Trump blames GOP conservative faction for blocking healthcare bill
Reporting from Washington — President Trump on Sunday took hard-line congressional Republicans to task over last week’s failed attempt to push through a healthcare overhaul measure, but the principal target of his Twitter broadside declined to engage in any sparring with the White House, instead emphasizing the need to move forward.
The episode, however, could prove a harbinger of more attempts by Trump to scapegoat others around him for the debacle that resulted when the president threw his weight for the first time behind a major legislative initiative and it failed.
The measure was aimed at fulfilling a pledge to repeal the Affordable Care Act by Trump, who boasted repeatedly on the campaign trail of his deal-making prowess.
The president had already cast blame for the measure’s failure on Democrats, who noted again Sunday that the White House had made no effort to reach out to them as the legislation was being crafted.
In his Sunday morning tweet, the president laid the primary culpability for the failure to push the measure forward on the hard-right House Freedom Caucus, led by Rep. Mark Meadows (R-N.C.).
Trump said the bloc of lawmakers, aided by conservative advocacy organizations Heritage Action and the Club for Growth, had “saved” the Affordable Care Act, also known as Obamacare, and Planned Parenthood, whose funding would have been cut by the measure.
“Democrats are smiling,” the president declared. The criticism contrasted starkly with his Oval Office comments Friday, when he was careful not to blame his fellow Republicans for the defeat.
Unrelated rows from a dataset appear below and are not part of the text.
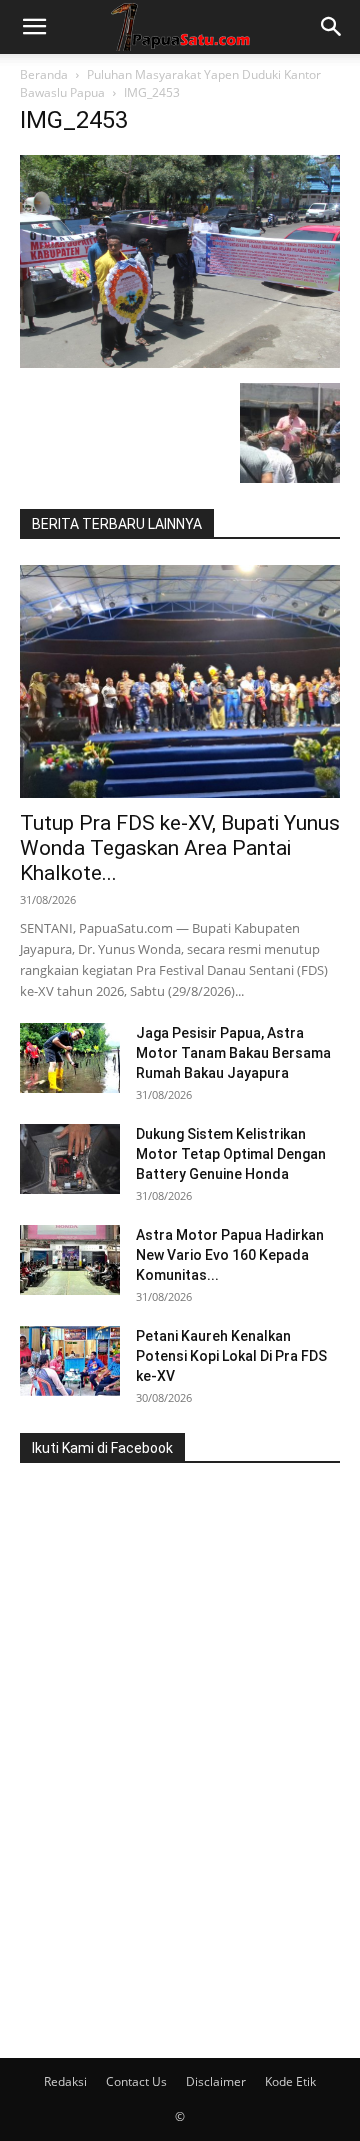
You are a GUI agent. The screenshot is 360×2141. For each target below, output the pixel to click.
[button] (34, 27)
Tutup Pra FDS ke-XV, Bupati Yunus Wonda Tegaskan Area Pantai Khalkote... (180, 848)
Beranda (44, 74)
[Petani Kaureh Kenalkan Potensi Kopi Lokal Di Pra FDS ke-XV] (70, 1361)
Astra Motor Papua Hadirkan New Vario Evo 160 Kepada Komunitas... (230, 1255)
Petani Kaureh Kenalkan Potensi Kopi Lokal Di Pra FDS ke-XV (231, 1356)
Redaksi (65, 2081)
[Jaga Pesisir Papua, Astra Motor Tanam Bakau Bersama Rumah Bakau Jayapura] (70, 1058)
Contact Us (136, 2081)
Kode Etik (290, 2081)
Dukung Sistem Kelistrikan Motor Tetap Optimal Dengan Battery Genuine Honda (231, 1154)
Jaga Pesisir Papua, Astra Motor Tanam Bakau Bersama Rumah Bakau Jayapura (233, 1053)
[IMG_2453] (180, 362)
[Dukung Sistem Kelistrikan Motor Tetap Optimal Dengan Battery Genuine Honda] (70, 1159)
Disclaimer (216, 2081)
Although Trump and House Speaker Paul D. Ryan have said the measure would not be revived any time soon, Meadows predicted that a new GOP-backed healthcare plan would eventually be put forth, with Trump playing a leadership role.
“At the end of the day, the most valuable player will be President Trump,” Meadows said on ABC’s “This Week.”
Meadows also insisted there had been “no conversation” about any attempt to force out Ryan, the bill’s principal backer. The speaker has publicly acknowledged that his own efforts to muster sufficient votes had fallen short.
Trump has refrained from any direct public criticism of the speaker, but on Saturday – again on Twitter – he urged followers to watch a Fox News segment on Saturday night that featured commentator Jeanine Pirro excoriating Ryan and calling for his ouster over his role.
White House Chief of Staff Reince Priebus insisted that Ryan maintained the president’s favor, although Trump had been “disappointed” by perceived disloyalty on the part of other House Republicans, including members of the Freedom Caucus and some GOP moderates.
“He doesn’t blame Paul Ryan,” Priebus said on “Fox News Sunday.”
Ryan spokeswoman AshLee Strong said the relationship between the president and the speaker remained strong. The pair spoke Saturday about moving forward on new agenda items, and during another call Sunday, the president told Ryan that his tweet had nothing to do with the speaker, Strong said.
The planned floor vote on the bill was hastily scrapped Friday when it became apparent that Trump and Ryan did not have the votes to win even in the Republican-controlled House.
The GOP-authored measure was intended as a high-profile repudiation of one of former President Obama’s signature achievements.
But as written, the replacement bill drew fire from both moderate Republicans who said it would deal too heavy a blow to working-class Americans -- millions of whom would have faced loss of health insurance, according to the Congressional Budget Office -- and ultra-conservatives who said it included too many “nanny-state” elements of the ACA.
One early critic of the House measure, Sen. Tom Cotton (R-Ark.), repeated his view that the bill had been crafted too hastily, but said there was no reason not to try again. Like other Trump supporters, Cotton insisted that the Affordable Care Act was doomed to failure.
“The president is simply stating a fact, that the entire healthcare system is groaning under the weight of Obamacare,” Cotton said. “We don’t have a choice to revisit it or not revisit it. We have to revisit it.”
Senior Democrats, meanwhile, denounced Trump’s stated intention to let the Affordable Care Act “explode” rather than joining in efforts to help improve it. They acknowledge that the law would benefit from changes in certain areas, but say it has succeeded in bringing down the nation’s uninsured rate to a record low.
“For the president to say that he’ll destroy it, or undermine it, that’s not presidential – that’s petulance,” the Senate’s top Democrat, Sen. Charles E. Schumer of New York, said on ABC.
“It’s not going to work,” he said. “It’s going to backfire.”
Other strong opponents of the GOP bill reached out to the White House, saying a new approach might be in order.
Sen. Bernie Sanders (I-Vt.), who had sought the Democratic presidential nomination, said on CNN’s “State of the Union” that he planned to introduce a single-payer healthcare plan – a quixotic gesture, perhaps, but one for which Sanders said he would seek bipartisan support.
“President Trump, come on board,” Sanders said. “Let’s work together.”
Staff writer Lisa Mascaro in Washington contributed to this story.